As a human rights activist, I am concerned over the inability of Kogi State Government to offset the backlog of unpaid salaries and arrears owed teachers and local government workers these categories in the state despite the fact that the state government had recently received its own share of the first and second tranche of Paris Club Refunds money.
I appeal to the Kogi State Government to adopt a strategic engagement and acceptable payment plans to resolve the intermittent crisis over salaries and arrears of council workers and primary school teachers across the state.
I appeal to the governor to do everything within his powers to ameliorate the untold hardship the workers are passing through over their unpaid emoluments.
The agitations by the workers across the state was gaining more sympathy over government’s claims because many expected that the earlier bailout funds and Paris Club Refunds money should have helped the state governments in a long way to offset the backlog of salaries owned workers.
Many teachers and lecturers in our schools & institutions of higher learning show little or no commitment to ethics of work. Many simply use their work to exploit students, while some show no accountability and leave their paid work to engage in private work.
Many universities are under lock for many months and lecturers are happy doing their private work. This is also what is seen in many government hospitals, where doctors show poor commitment to their work within the government facility where the same parents are referred to their own private clinics or hospitals where they could charge them large sums of money. Whether it is within the police forces, armed forces, public and private sectors, the story is the same. As a result of hardship, vices such as violence, murder, kidnapping, robbery and scam are on the increase on a daily basis.

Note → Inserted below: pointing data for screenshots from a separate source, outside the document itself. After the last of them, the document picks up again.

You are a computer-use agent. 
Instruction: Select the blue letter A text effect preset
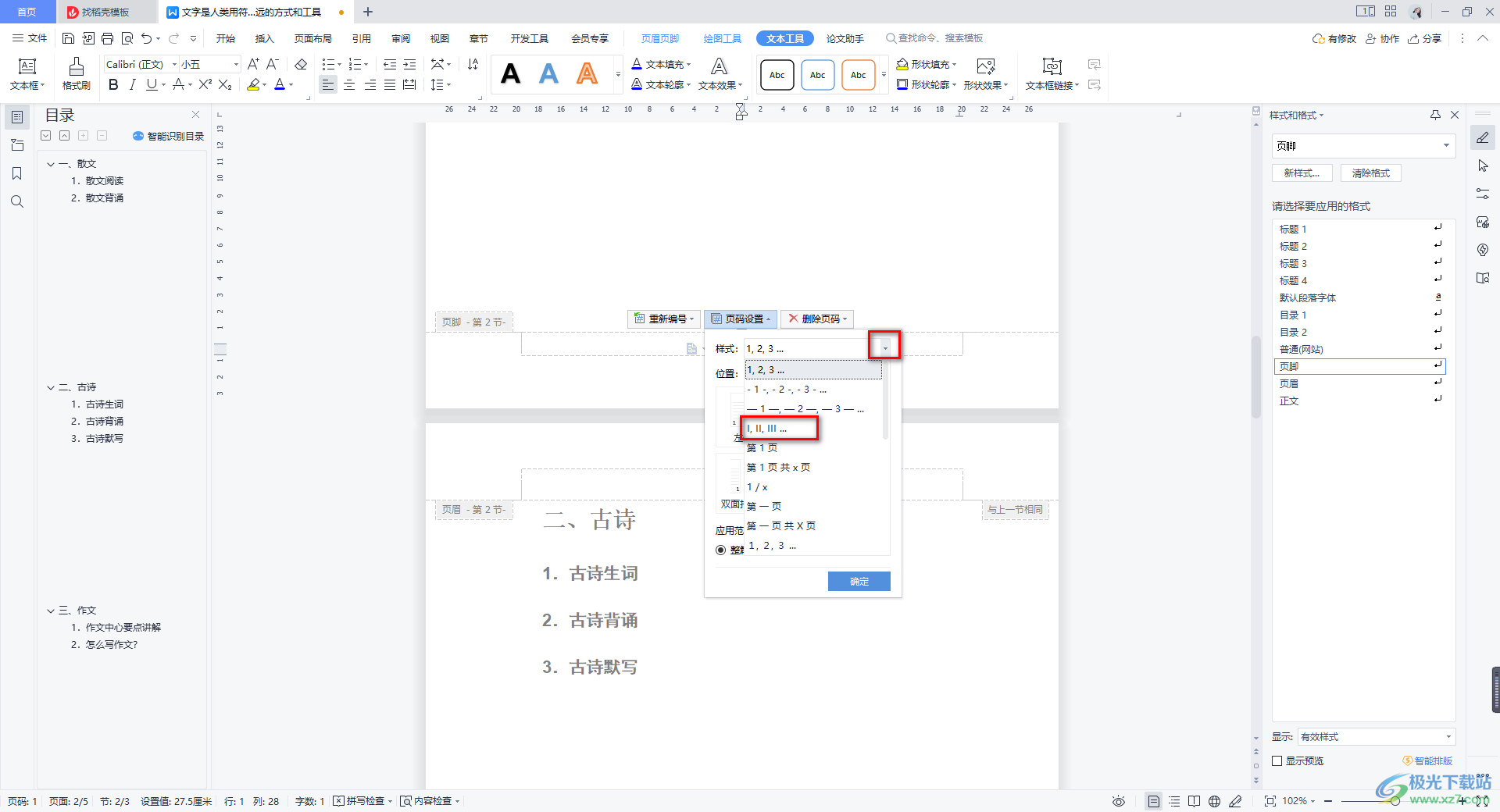548,73
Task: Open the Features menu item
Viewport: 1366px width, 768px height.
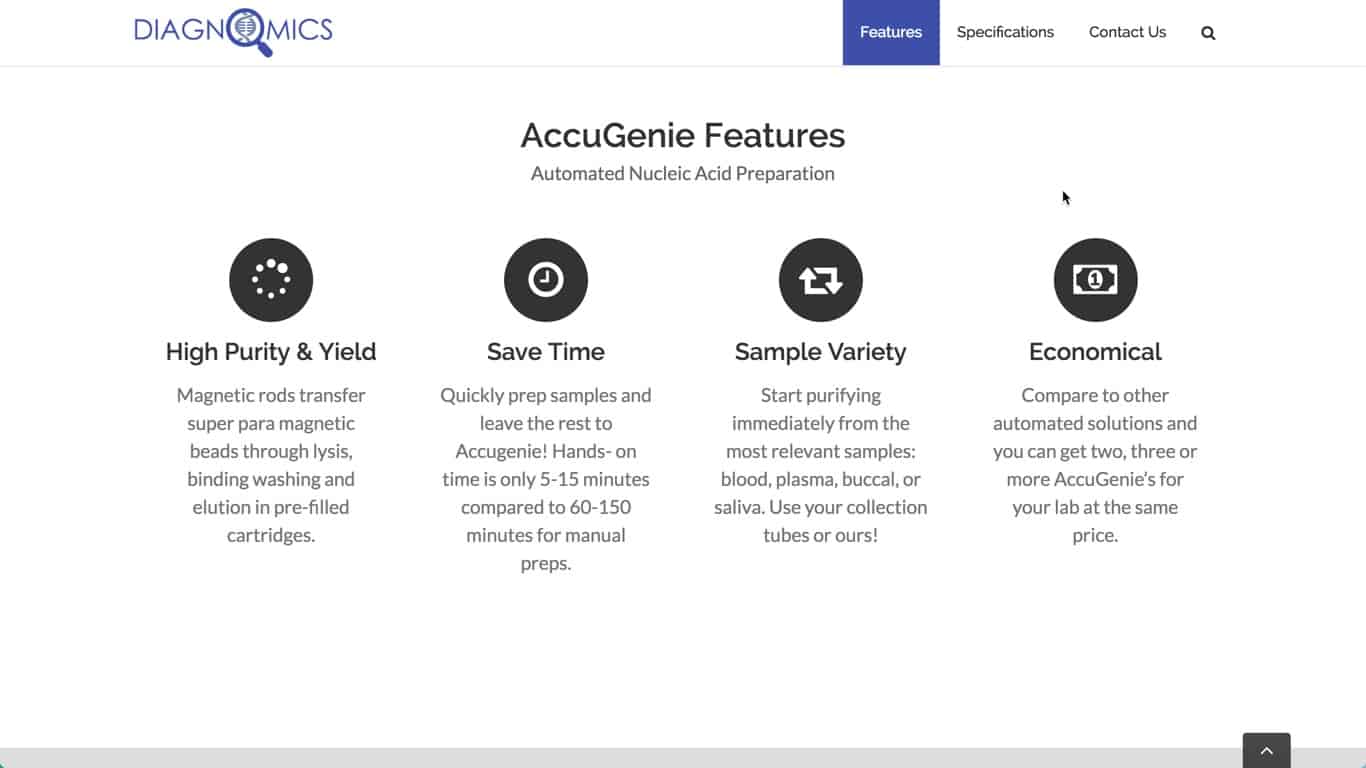Action: click(891, 32)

The failure to do the needful has apparently evoked the series of protest in the state by the workers and therefore urged the state government to urgently marshaled out plans to address the matter which makes government appears as being insensitive to plight of workers.
I urge the Governor in all honesty to look deep into the plight of primary school teachers and council workers in the state. We have been inundated with cries of these set of workers, therefore we are passionately appealing to the governor do something to resolve these crisis .

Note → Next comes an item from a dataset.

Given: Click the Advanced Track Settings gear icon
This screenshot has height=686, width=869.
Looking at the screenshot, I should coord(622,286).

State government workers were still owed salaries and those that got theirs were always coming to queue and sometimes even faint, at the defunct Access Bank in Anyigba, Kogi state, in very strenuous verification lines.
I am calling the governor, to show solidarity and cultivate respect for the dignity of the human person so that we can build a sustainable society where extreme poverty has no place and there is shared prosperity for all.  We are convinced that Kogi state has more than enough resources to give work to all her citizens who are willing to work if wastage of national resources is curtailed through effective, accountable and responsible management and individuals and groups invest in financing for development.
– Alfa Tijani, a human rights activist, writes from Kogi state.